The Committee of the Edwin Savage Society
What arouses such fascination in this obscure literary figure?
This article is taken from the December-January 2024 issue of The Critic. To get the full magazine why not subscribe? Right now we’re offering five issues for just £10.
You could be forgiven for not having heard of Edwin Savage. Professors of twentieth-century literature have gone through entire careers without having so much as heard the mention of his name.
In fact, Savage (1892-1956), as a glance at the 400-word entry devoted to him in the Oxford Dictionary of National Biography will confirm, was a very minor literary figure of the 1930s, author of a solitary novel, Loosestrife-patterned Hedge (1934), a handful of poems heavily in debt to W.B. Yeats and a quite entertaining memoir, Rolling Down Grub Street, published shortly before his death.
What is so fascinating about a man whom T.S. Eliot once described as “the shy and faineant belle Sauvage” that he should have inspired the creation of a scholarly society bent on perpetuating his name?
The Savages, of whom there are currently 73, would point to the letter he sent to James Joyce drawing his attention to “certain thematic inconsistencies” in the early fragments of Finnegans Wake, the note he received from Orwell in 1936 (“Dear Savage, Afraid I can’t come to tea on the16th. Not very well. Yours go”) and the controversy he entered into with Kingsley Amis shortly after the publication of Lucky Jim, of which Amis remarked to Philip Larkin “Cross letter from that corking old bore Savage, which I felt like wiping my arse on.”
Savage, by these estimates, is, as Volume I of The Edwin Savage Society Journal declared, “a veritable centipede, with a foot in a hundred literary camps”. By this time, the society, mostly composed of men, but with a female assistant lecturer who had written a thesis on his dealings with the Bloomsbury Group officiating as secretary, had established an annual lecture.
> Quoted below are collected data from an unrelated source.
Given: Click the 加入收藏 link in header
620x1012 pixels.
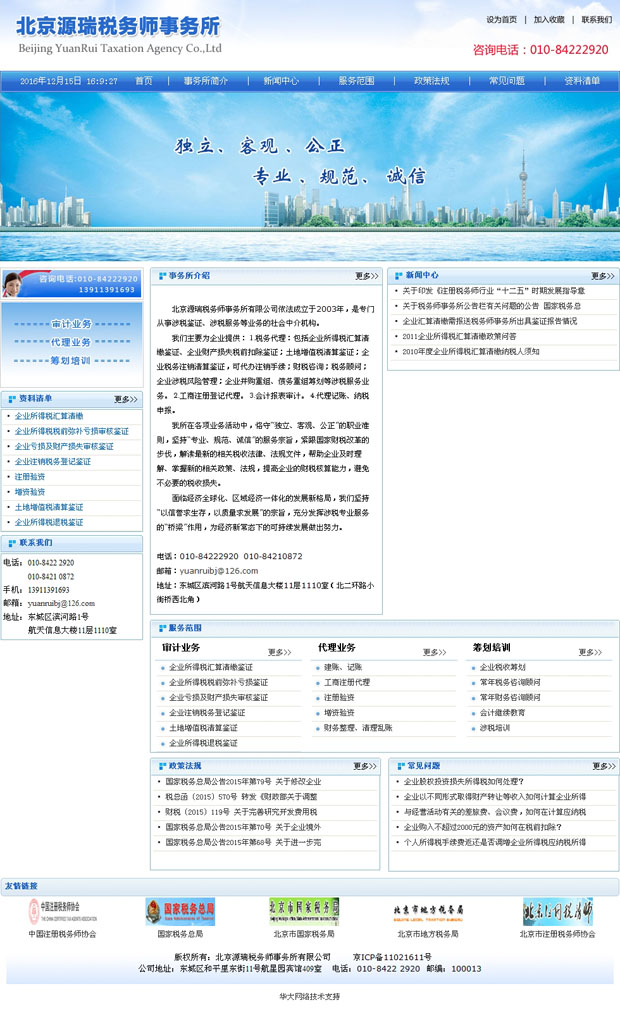Looking at the screenshot, I should click(549, 19).
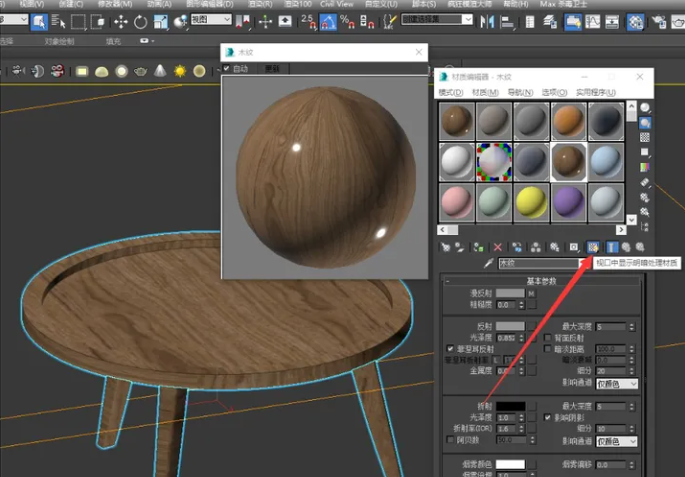Image resolution: width=685 pixels, height=477 pixels.
Task: Click Show Shaded Material in Viewport icon
Action: [x=593, y=246]
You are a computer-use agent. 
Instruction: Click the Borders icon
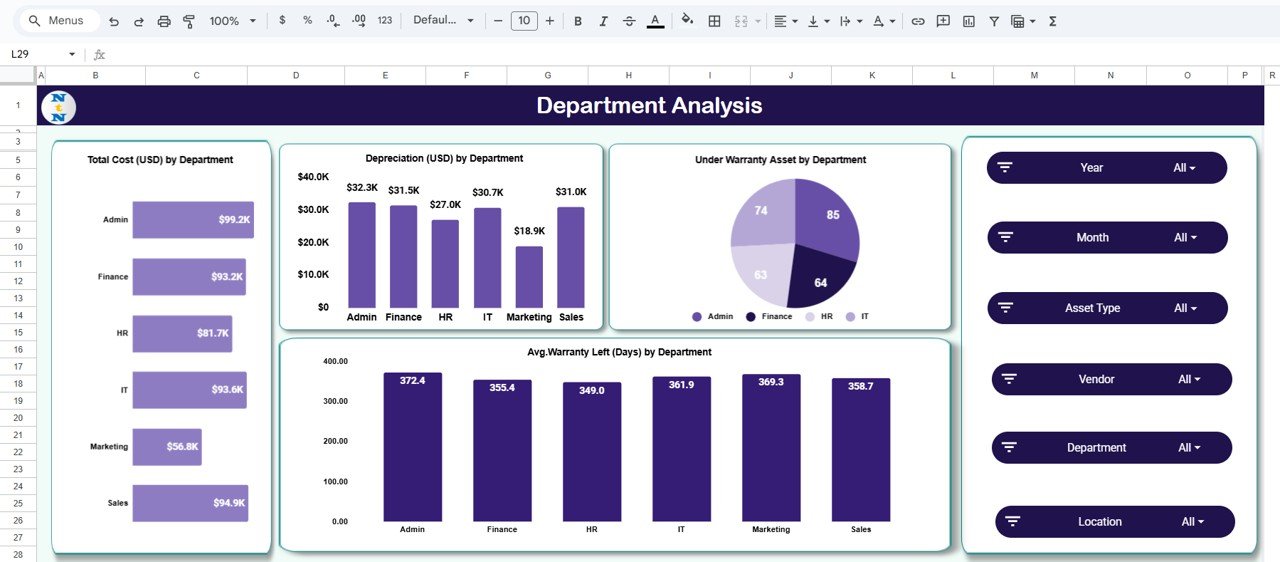pyautogui.click(x=714, y=21)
The texts of these addresses (“Auden: Spender: Savage: An Eternal Golden Braid”; “A Quietist Defies the Angry Young Men: Savage in the Fifties”; “Dear Matilda/Dear Edwin: A Poet Writes to his Aunt”) may be consulted in the Proceedings of the Edwin Savage Society, available to individual subscribers at £24 p.a. and to scholarly institutions at £30.
The Society’s committee has recently expanded to six persons: Dr Merryweather, its capable secretary, a president, chairman, treasurer, publications manager and press officer. They are diligent, enthusiastic people whose commitment to Savage’s memory cannot be faulted, if occasionally prone to exaggerate their hero’s influence on the literary world of his day (see, for example, the text of last year’s lecture “Onlie Begetter: Savage and The Wasteland”.)
Just now there are plans for an annual conference, a pub crawl around various London hostelries visited by Savage in his youth and a scheme to publish in The Times Literary Supplement six recently-discovered letters Savage wrote to Cyril Connolly in the 1940s.
The letters will almost certainly not appear and the membership is unlikely ever to rise into three figures. On the other hand, there are worse ways of occupying your leisure.